> _TASK DETAILS_
Please print the full listing exactly.
───── DATA PROVIDED
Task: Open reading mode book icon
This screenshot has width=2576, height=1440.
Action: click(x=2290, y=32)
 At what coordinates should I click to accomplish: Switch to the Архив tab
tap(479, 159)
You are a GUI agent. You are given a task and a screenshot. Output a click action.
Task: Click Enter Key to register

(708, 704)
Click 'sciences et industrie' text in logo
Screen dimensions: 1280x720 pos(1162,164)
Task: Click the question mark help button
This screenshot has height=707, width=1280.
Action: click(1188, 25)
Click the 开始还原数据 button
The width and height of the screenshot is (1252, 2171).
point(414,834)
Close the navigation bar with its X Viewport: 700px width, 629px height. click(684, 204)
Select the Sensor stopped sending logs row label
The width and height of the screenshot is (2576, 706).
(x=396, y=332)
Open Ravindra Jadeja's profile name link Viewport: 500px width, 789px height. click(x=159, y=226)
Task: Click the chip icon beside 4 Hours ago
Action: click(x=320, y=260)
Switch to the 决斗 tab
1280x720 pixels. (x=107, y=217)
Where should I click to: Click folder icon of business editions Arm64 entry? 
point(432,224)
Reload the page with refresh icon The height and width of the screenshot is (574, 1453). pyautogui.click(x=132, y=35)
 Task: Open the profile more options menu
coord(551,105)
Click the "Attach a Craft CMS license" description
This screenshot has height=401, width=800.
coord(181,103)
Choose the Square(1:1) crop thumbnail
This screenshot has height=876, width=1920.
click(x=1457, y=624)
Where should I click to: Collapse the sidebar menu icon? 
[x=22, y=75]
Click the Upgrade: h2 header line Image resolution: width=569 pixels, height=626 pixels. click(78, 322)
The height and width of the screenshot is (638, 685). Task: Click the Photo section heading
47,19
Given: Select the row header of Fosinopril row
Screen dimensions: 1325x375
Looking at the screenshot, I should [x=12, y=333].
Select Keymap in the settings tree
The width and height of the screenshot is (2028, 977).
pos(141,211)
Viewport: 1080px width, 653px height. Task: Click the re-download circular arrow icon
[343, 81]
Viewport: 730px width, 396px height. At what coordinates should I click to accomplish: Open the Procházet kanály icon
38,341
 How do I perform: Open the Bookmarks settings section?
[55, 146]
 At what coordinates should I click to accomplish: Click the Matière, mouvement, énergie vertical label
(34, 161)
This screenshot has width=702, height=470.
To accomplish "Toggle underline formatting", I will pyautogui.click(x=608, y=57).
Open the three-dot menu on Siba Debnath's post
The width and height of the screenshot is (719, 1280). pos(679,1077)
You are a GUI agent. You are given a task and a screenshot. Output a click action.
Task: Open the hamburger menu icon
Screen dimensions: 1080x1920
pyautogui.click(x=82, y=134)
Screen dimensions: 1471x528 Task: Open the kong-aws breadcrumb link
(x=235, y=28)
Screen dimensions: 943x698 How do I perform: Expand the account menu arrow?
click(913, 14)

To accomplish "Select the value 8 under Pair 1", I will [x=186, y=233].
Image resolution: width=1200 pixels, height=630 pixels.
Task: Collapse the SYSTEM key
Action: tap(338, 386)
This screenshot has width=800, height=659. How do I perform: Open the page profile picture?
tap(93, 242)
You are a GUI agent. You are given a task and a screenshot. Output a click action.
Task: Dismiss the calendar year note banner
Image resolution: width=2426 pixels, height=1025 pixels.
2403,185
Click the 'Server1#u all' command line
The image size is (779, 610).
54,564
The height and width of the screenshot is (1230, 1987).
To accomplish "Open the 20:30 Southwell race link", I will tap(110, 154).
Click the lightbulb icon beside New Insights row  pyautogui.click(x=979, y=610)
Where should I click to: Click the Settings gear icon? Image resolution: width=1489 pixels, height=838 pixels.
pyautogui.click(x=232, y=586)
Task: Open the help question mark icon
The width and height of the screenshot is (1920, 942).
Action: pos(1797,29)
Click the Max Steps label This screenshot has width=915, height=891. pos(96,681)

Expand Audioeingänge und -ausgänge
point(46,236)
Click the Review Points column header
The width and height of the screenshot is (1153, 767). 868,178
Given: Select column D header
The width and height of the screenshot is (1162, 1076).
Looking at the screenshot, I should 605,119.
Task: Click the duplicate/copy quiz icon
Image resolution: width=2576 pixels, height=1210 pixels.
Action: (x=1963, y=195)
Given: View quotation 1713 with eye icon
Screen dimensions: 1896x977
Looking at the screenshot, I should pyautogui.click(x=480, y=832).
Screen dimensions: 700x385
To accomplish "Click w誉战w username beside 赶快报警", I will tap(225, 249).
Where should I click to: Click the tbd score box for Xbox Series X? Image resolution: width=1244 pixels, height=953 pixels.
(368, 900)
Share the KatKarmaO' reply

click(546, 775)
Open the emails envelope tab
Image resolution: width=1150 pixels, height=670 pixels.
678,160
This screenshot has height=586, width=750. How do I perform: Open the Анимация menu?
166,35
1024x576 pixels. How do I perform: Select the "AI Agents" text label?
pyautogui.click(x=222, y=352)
──────────
> _SOLUTION_
Task: Open reading mode book icon
This screenshot has width=2576, height=1440.
Action: click(x=2290, y=32)
 At what coordinates should I click to accomplish: Switch to the Архив tab
tap(479, 159)
You are a GUI agent. You are given a task and a screenshot. Output a click action.
Task: Click Enter Key to register

(708, 704)
Click 'sciences et industrie' text in logo
Screen dimensions: 1280x720 pos(1162,164)
Task: Click the question mark help button
This screenshot has height=707, width=1280.
Action: click(1188, 25)
Click the 开始还原数据 button
The width and height of the screenshot is (1252, 2171).
point(414,834)
Close the navigation bar with its X Viewport: 700px width, 629px height. click(684, 204)
Select the Sensor stopped sending logs row label
The width and height of the screenshot is (2576, 706).
(x=396, y=332)
Open Ravindra Jadeja's profile name link Viewport: 500px width, 789px height. click(x=159, y=226)
Task: Click the chip icon beside 4 Hours ago
Action: click(x=320, y=260)
Switch to the 决斗 tab
1280x720 pixels. (x=107, y=217)
Where should I click to: Click folder icon of business editions Arm64 entry? 
point(432,224)
Reload the page with refresh icon The height and width of the screenshot is (574, 1453). pyautogui.click(x=132, y=35)
 Task: Open the profile more options menu
coord(551,105)
Click the "Attach a Craft CMS license" description
This screenshot has height=401, width=800.
coord(181,103)
Choose the Square(1:1) crop thumbnail
This screenshot has height=876, width=1920.
click(x=1457, y=624)
Where should I click to: Collapse the sidebar menu icon? 
[x=22, y=75]
Click the Upgrade: h2 header line Image resolution: width=569 pixels, height=626 pixels. click(78, 322)
The height and width of the screenshot is (638, 685). Task: Click the Photo section heading
47,19
Given: Select the row header of Fosinopril row
Screen dimensions: 1325x375
Looking at the screenshot, I should [x=12, y=333].
Select Keymap in the settings tree
The width and height of the screenshot is (2028, 977).
pos(141,211)
Viewport: 1080px width, 653px height. Task: Click the re-download circular arrow icon
[343, 81]
Viewport: 730px width, 396px height. At what coordinates should I click to accomplish: Open the Procházet kanály icon
38,341
 How do I perform: Open the Bookmarks settings section?
[55, 146]
 At what coordinates should I click to accomplish: Click the Matière, mouvement, énergie vertical label
(34, 161)
This screenshot has width=702, height=470.
To accomplish "Toggle underline formatting", I will pyautogui.click(x=608, y=57).
Open the three-dot menu on Siba Debnath's post
The width and height of the screenshot is (719, 1280). pos(679,1077)
You are a GUI agent. You are given a task and a screenshot. Output a click action.
Task: Open the hamburger menu icon
Screen dimensions: 1080x1920
pyautogui.click(x=82, y=134)
Screen dimensions: 1471x528 Task: Open the kong-aws breadcrumb link
(x=235, y=28)
Screen dimensions: 943x698 How do I perform: Expand the account menu arrow?
click(913, 14)

To accomplish "Select the value 8 under Pair 1", I will [x=186, y=233].
Image resolution: width=1200 pixels, height=630 pixels.
Task: Collapse the SYSTEM key
Action: tap(338, 386)
This screenshot has width=800, height=659. How do I perform: Open the page profile picture?
tap(93, 242)
You are a GUI agent. You are given a task and a screenshot. Output a click action.
Task: Dismiss the calendar year note banner
Image resolution: width=2426 pixels, height=1025 pixels.
2403,185
Click the 'Server1#u all' command line
The image size is (779, 610).
54,564
The height and width of the screenshot is (1230, 1987).
To accomplish "Open the 20:30 Southwell race link", I will tap(110, 154).
Click the lightbulb icon beside New Insights row  pyautogui.click(x=979, y=610)
Where should I click to: Click the Settings gear icon? Image resolution: width=1489 pixels, height=838 pixels.
pyautogui.click(x=232, y=586)
Task: Open the help question mark icon
The width and height of the screenshot is (1920, 942).
Action: pos(1797,29)
Click the Max Steps label This screenshot has width=915, height=891. pos(96,681)

Expand Audioeingänge und -ausgänge
point(46,236)
Click the Review Points column header
The width and height of the screenshot is (1153, 767). 868,178
Given: Select column D header
The width and height of the screenshot is (1162, 1076).
Looking at the screenshot, I should 605,119.
Task: Click the duplicate/copy quiz icon
Image resolution: width=2576 pixels, height=1210 pixels.
Action: (x=1963, y=195)
Given: View quotation 1713 with eye icon
Screen dimensions: 1896x977
Looking at the screenshot, I should pyautogui.click(x=480, y=832).
Screen dimensions: 700x385
To accomplish "Click w誉战w username beside 赶快报警", I will tap(225, 249).
Where should I click to: Click the tbd score box for Xbox Series X? Image resolution: width=1244 pixels, height=953 pixels.
(368, 900)
Share the KatKarmaO' reply

click(546, 775)
Open the emails envelope tab
Image resolution: width=1150 pixels, height=670 pixels.
678,160
This screenshot has height=586, width=750. How do I perform: Open the Анимация menu?
166,35
1024x576 pixels. How do I perform: Select the "AI Agents" text label?
pyautogui.click(x=222, y=352)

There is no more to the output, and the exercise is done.